After the morning shooter briefing finished, squadding commenced. A small group of shooters, myself among them, stood off to the side, muttering to ourself “Anyplace but squad one…. anyplace but squad one…. anyplace but squad one….”
I hadn’t seen Stage 1 for myself (where Squad 1 would be starting their day) but a couple of people made mention that a portion of the shooting area was underwater. My hope was that a squad, or two, or three, would run through the stage and track out some of the water before I had to shoot it.
It turns out that two squads ran the stage before my squad arrived. Based on what I heard from shooters that saw the before and after, a lot of water was tracked out but one portion of the stage was kind of slick and very muddy. With no other choice, I sloshed over to the start position and began my walk through.
When it comes to USPSA, I enjoy variety and a challenging stage. The one stage type that I enjoy least, though, is the memory stage. It is sort of like that memory game, Simon, with the flashing lights. At first it is easy to keep track of what buttons to push and in what sequence to push them. The deeper you got into the game, the more confusing it became. This USPSA stage was sort of like that.
Due to the layout of targets, shooters might see the same target from a variety of positions. Some targets might be engaged multiple times, others might not be engaged at all because shooters may think they already engaged them.
My plan of attack was to mentally break apart the stage. I would pick out a series of targets as my first array. I would do the same for another bunch of targets and call them array two. So on and so forth for arrays three and four. Each array would require one magazine, which would help me track targets. If my gun ran dry, I engaged too many and had a problem. If I didn’t count enough rounds, I missed something and had a problem.
I would start on the left side of the shooting area and work my way to the right. Shooting whatever targets I could see, I would move a little and start the process over, keeping a firm mental imagine of what made up the array that I was shooting. After an array was finished, I would make a much larger movement and reload, starting the process over for the new array.
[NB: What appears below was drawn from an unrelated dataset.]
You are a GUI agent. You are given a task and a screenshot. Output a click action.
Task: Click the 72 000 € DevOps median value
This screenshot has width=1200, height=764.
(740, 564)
My method of separating targets into arrays wasn’t the most popular choice, but it got the job done. I didn’t miss or overlap targets. My only issue came in the form of my movement. Generally when I move a long distance, I take my support hand off f my gun. I found myself doing that here, with small movements, and it felt awkward.
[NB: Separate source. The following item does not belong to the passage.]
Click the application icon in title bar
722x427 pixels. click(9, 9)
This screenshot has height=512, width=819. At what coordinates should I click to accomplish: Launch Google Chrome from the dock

My small movements seemed very timid. I suppose that was the point but I think that I could have been more agressive. Watching the Master Class Shooters in my squad, they were explosive all the time. They were fast to get into position, made well placed shots, then exploded out of position to move to the next. Even in the mud, these guys were fast and made me feel like a toddler learning to walk.
My slow and steady pace worked out fairly well for me. I scored 25 A’s, 5 C’s, and 2 D’s, earning me 142 of a possible 160 points. My two D Zone hits were on the last target that I shot. I got lazy and didn’t move left to get a better shot around the barrel. Instead, I tried to squeak two shots into the sliver of an A Zone and it didn’t work out as I hoped. My time was 39.38 Seconds with a Hit Factor of 3.5598. I scored 89% of the available points on the stage.